Tetsuya Yamagami, 42, was arrested immediately after the murder in Nara (western Japan), where the former prime minister was assassinated while giving a speech at an outdoor election rally.

“He was charged today” with “murder and violation of the law” on arms control, a Nara court spokesman told AFP, confirming reports by the Yomiuri newspaper and Kyodo news agency.

Yamagami he is in danger of being sentenced to deathif found guilty.

Earlier this week, Japanese television networks broadcast images of him being transported to Nara police station from a detention center in neighboring Osaka, where he has spent the past five months being examined for mental health.

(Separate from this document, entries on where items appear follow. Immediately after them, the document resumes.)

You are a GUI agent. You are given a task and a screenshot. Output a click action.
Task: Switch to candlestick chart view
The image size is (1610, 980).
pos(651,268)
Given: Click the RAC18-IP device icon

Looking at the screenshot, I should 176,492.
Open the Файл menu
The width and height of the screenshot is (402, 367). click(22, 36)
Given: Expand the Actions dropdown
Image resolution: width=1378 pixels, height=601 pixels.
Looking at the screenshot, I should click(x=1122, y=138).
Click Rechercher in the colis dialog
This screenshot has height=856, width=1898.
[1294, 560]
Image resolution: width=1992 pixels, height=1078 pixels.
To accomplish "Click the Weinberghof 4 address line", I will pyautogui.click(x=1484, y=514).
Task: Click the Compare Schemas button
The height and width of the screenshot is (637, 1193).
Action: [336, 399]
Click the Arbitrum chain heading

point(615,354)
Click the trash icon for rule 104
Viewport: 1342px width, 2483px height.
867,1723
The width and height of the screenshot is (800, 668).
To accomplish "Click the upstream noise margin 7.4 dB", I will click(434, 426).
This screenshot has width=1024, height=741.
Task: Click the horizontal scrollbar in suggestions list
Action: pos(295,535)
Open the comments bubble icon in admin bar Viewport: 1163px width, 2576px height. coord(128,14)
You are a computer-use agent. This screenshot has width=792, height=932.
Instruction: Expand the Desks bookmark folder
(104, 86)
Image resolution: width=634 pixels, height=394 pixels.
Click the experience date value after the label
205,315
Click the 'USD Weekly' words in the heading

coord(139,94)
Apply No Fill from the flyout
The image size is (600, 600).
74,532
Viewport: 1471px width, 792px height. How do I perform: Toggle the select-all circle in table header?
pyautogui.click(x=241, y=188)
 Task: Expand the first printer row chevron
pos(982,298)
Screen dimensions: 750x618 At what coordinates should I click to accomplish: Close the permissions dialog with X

Shinzo Abe, Japan’s prime minister from 2006-2007 and 2012-2020, was targeted by Yamagami for his alleged ties to the Moon sect, also known as the Unification Church.

The suspect wanted to take revenge on this organization, to which his mother had made very large donations in the past, leading to the destruction of their family.

According to local media, his psychiatric examination concerned his relationship with his mother and his family environment.

Abe’s killing sparked a series of revelations about the religious group’s ties to numerous elected Japanese officials and contributed to a decline since last summer in the popularity of the government of Fumio Kishida, president of the conservative Liberal Democratic Party, which, like Abe before him.

Kishida ordered a government investigation, which may lead to an order to disband the Moon Sect under Japan’s Religious Organizations Act. The order would see the organization lose its tax exemptions, but would not require it to end its operations.